Sunday, July 17, 2011

The Trillions of Microbes That Call Us Home

by Michael Tennesen

In the intensive care nursery at Duke University Medical Center, doctors and nurses attend to premature infants in rows of incubators surrounded by ventilators and monitors. As new parents holding packages of breast milk watch their tiny babies, neo­natologist Susan LaTuga makes her rounds, checking vital signs and evaluating how the infants tolerate feeding. She consults with nurses, dietitians, and pharmacists about the course of the day’s treatment for the babies, some of whom weigh as little as one pound and were born as much as 17 weeks early.

At the end of her shift, LaTuga stops at a freezer and inspects stool samples from some of the infants that are at the center of a remarkable new study. Across the Duke campus, technicians are waiting to analyze them with a powerful gene sequencer capable of penetrating the hidden world of the billions of microorganisms growing inside each infant.

LaTuga is one of several medical researchers at Duke working with microbial ecologists to study the development of the human microbiome—the enormous population of microbes, including bacteria, fungi, and viruses, that live in the human body, predominantly in the gut. There are 20 times as many of these microbes as there are cells in the body, up to 200 trillion in an adult, and each of us hosts at least 1,000 different species. Seen through the prism of the microbiome, a person is not so much an individual human body as a superorganism made up of diverse ecosystems, each teeming with microscopic creatures that are essential to our well-being. “Our hope is that if we can understand the normal microbial communities of healthy babies, then we can manipulate unhealthy ones,” LaTuga says.

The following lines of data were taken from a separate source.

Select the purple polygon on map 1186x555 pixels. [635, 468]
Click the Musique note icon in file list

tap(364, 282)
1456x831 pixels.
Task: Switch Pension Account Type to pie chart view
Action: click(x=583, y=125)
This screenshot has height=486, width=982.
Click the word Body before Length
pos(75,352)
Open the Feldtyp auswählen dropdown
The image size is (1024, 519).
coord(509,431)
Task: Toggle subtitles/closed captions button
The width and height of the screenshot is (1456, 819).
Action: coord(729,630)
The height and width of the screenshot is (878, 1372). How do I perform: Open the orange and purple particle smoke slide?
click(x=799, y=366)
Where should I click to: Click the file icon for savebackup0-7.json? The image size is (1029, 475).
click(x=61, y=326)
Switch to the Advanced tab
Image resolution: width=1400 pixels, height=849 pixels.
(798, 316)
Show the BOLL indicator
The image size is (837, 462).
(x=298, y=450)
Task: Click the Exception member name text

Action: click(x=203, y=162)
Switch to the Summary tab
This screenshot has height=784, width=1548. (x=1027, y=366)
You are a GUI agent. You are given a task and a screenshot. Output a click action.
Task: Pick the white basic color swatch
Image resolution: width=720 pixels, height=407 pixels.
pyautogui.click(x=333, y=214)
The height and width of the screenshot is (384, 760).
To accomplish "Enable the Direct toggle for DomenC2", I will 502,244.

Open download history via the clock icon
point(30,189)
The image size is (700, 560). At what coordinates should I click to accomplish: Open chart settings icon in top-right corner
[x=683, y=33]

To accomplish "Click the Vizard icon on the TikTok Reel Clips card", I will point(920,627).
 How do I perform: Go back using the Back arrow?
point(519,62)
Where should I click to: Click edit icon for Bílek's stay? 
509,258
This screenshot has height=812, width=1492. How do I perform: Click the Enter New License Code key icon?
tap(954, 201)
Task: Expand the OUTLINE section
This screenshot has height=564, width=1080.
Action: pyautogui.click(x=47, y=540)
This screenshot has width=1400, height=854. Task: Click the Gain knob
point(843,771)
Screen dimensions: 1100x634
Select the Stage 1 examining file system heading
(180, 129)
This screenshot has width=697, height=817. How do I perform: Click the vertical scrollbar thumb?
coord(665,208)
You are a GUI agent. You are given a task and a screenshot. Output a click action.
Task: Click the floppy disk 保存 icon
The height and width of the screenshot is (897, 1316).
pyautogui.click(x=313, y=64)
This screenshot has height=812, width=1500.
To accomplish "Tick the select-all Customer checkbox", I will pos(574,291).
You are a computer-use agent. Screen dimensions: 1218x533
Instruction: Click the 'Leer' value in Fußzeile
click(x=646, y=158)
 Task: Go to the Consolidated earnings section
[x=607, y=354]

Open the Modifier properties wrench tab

The Duke study is just one of many projects begun in the past five years that use genetic sequencing to explore how the ­diversity of the microbiome impacts our health. Two of the largest efforts are the Human Microbiome Project, funded by the National Institutes of Health, and the European Union’s Metagenomics of the Human Intestinal Tract. Although these groups have only just begun to publish their findings, it is already clear that the micro­biome is much more complex and very likely more critical to human health than anyone suspected. Understanding and controlling the 
diversity of our germs, as opposed to assaulting them with anti­biotics, could be the key to a range of future medical treatments.

In-depth analysis of the human body’s microflora has been possible only in the past few years—a by-product of the same new gene sequencing techniques that have allowed scientists to cheaply and accurately identify the DNA of the human genome. “Gene sequencing has opened a huge door to how complex these communities are,” says Patrick Seed, a Duke pediatrician specializing in infectious disease, who with biologist Rob Jackson is a lead investigator of the premature infant study.

Before sequencing was available at a reasonable price, microbes were identified by growing them in a petri dish. But “not all microbes will grow in culture,” LaTuga says. “It identifies only about 20 percent of the microbes in the gut.”

Like a lush rain forest, a healthy microbiome in the human gut is a diverse ecosystem that thrives only when all the interdependent species are healthy too. “In an ecological sense, more diverse communities are healthy on land and in the seas,” Jackson says. “No one species is dominant, and the ecosystem is more productive and resistant to major changes.” The comparison is more than just a convenient analogy. Jackson was studying microbial communities around the world, including in the Amazon, when he realized that the ecological balance in those environments was not so different from the balance present in a healthy human gut. (One of his more counterintuitive findings is that microbial communities are more biodiverse in the American Plains than in the Amazon rain forest.)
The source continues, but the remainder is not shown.